* **Task item**: Reproduce each entry below in full, exactly as it was given.

* **The data**:

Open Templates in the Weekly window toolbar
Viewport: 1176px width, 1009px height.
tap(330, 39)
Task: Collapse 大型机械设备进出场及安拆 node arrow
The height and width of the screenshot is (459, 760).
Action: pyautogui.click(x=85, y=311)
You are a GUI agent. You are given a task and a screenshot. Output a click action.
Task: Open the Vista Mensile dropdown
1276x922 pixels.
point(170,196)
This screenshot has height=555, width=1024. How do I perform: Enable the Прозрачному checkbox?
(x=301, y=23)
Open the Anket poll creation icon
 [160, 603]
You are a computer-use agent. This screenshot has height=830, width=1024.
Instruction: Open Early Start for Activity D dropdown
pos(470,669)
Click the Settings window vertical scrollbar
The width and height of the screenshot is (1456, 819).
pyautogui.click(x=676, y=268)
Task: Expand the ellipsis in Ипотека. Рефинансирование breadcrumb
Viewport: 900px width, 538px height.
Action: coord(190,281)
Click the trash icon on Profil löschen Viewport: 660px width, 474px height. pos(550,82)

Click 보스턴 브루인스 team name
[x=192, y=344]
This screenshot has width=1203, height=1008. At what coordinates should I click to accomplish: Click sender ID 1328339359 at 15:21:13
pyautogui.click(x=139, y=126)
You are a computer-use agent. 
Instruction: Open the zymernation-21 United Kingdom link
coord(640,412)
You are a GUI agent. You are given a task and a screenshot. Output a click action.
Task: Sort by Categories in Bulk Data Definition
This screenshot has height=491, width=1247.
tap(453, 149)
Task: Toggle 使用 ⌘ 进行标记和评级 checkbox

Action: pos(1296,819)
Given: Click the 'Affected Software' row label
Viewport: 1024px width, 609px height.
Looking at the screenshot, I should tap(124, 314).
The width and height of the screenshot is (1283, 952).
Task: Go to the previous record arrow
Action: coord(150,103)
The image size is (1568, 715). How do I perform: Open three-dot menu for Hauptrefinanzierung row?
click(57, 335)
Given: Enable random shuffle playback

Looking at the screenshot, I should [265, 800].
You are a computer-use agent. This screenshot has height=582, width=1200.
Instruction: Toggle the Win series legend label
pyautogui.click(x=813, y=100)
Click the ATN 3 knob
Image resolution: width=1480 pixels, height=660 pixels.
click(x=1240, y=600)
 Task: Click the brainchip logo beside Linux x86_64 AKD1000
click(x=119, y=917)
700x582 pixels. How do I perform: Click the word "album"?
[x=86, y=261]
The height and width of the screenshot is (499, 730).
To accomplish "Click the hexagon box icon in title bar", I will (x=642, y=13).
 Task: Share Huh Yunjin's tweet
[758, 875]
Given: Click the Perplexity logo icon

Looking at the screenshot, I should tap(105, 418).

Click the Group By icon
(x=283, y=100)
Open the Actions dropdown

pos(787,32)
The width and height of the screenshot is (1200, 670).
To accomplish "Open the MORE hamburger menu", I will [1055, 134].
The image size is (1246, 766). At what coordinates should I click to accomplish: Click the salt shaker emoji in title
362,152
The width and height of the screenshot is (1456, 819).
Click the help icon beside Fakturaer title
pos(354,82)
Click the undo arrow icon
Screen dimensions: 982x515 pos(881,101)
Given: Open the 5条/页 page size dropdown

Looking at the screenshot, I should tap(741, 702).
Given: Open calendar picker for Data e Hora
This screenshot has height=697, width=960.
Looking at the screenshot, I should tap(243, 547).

* **Result below**:
Open Templates in the Weekly window toolbar
Viewport: 1176px width, 1009px height.
tap(330, 39)
Task: Collapse 大型机械设备进出场及安拆 node arrow
The height and width of the screenshot is (459, 760).
Action: pyautogui.click(x=85, y=311)
You are a GUI agent. You are given a task and a screenshot. Output a click action.
Task: Open the Vista Mensile dropdown
1276x922 pixels.
point(170,196)
This screenshot has height=555, width=1024. How do I perform: Enable the Прозрачному checkbox?
(x=301, y=23)
Open the Anket poll creation icon
 [160, 603]
You are a computer-use agent. This screenshot has height=830, width=1024.
Instruction: Open Early Start for Activity D dropdown
pos(470,669)
Click the Settings window vertical scrollbar
The width and height of the screenshot is (1456, 819).
pyautogui.click(x=676, y=268)
Task: Expand the ellipsis in Ипотека. Рефинансирование breadcrumb
Viewport: 900px width, 538px height.
Action: coord(190,281)
Click the trash icon on Profil löschen Viewport: 660px width, 474px height. pos(550,82)

Click 보스턴 브루인스 team name
[x=192, y=344]
This screenshot has width=1203, height=1008. At what coordinates should I click to accomplish: Click sender ID 1328339359 at 15:21:13
pyautogui.click(x=139, y=126)
You are a computer-use agent. 
Instruction: Open the zymernation-21 United Kingdom link
coord(640,412)
You are a GUI agent. You are given a task and a screenshot. Output a click action.
Task: Sort by Categories in Bulk Data Definition
This screenshot has height=491, width=1247.
tap(453, 149)
Task: Toggle 使用 ⌘ 进行标记和评级 checkbox

Action: pos(1296,819)
Given: Click the 'Affected Software' row label
Viewport: 1024px width, 609px height.
Looking at the screenshot, I should tap(124, 314).
The width and height of the screenshot is (1283, 952).
Task: Go to the previous record arrow
Action: coord(150,103)
The image size is (1568, 715). How do I perform: Open three-dot menu for Hauptrefinanzierung row?
click(57, 335)
Given: Enable random shuffle playback

Looking at the screenshot, I should [265, 800].
You are a computer-use agent. This screenshot has height=582, width=1200.
Instruction: Toggle the Win series legend label
pyautogui.click(x=813, y=100)
Click the ATN 3 knob
Image resolution: width=1480 pixels, height=660 pixels.
click(x=1240, y=600)
 Task: Click the brainchip logo beside Linux x86_64 AKD1000
click(x=119, y=917)
700x582 pixels. How do I perform: Click the word "album"?
[x=86, y=261]
The height and width of the screenshot is (499, 730).
To accomplish "Click the hexagon box icon in title bar", I will (x=642, y=13).
 Task: Share Huh Yunjin's tweet
[758, 875]
Given: Click the Perplexity logo icon

Looking at the screenshot, I should tap(105, 418).

Click the Group By icon
(x=283, y=100)
Open the Actions dropdown

pos(787,32)
The width and height of the screenshot is (1200, 670).
To accomplish "Open the MORE hamburger menu", I will [1055, 134].
The image size is (1246, 766). At what coordinates should I click to accomplish: Click the salt shaker emoji in title
362,152
The width and height of the screenshot is (1456, 819).
Click the help icon beside Fakturaer title
pos(354,82)
Click the undo arrow icon
Screen dimensions: 982x515 pos(881,101)
Given: Open the 5条/页 page size dropdown

Looking at the screenshot, I should tap(741, 702).
Given: Open calendar picker for Data e Hora
This screenshot has height=697, width=960.
Looking at the screenshot, I should tap(243, 547).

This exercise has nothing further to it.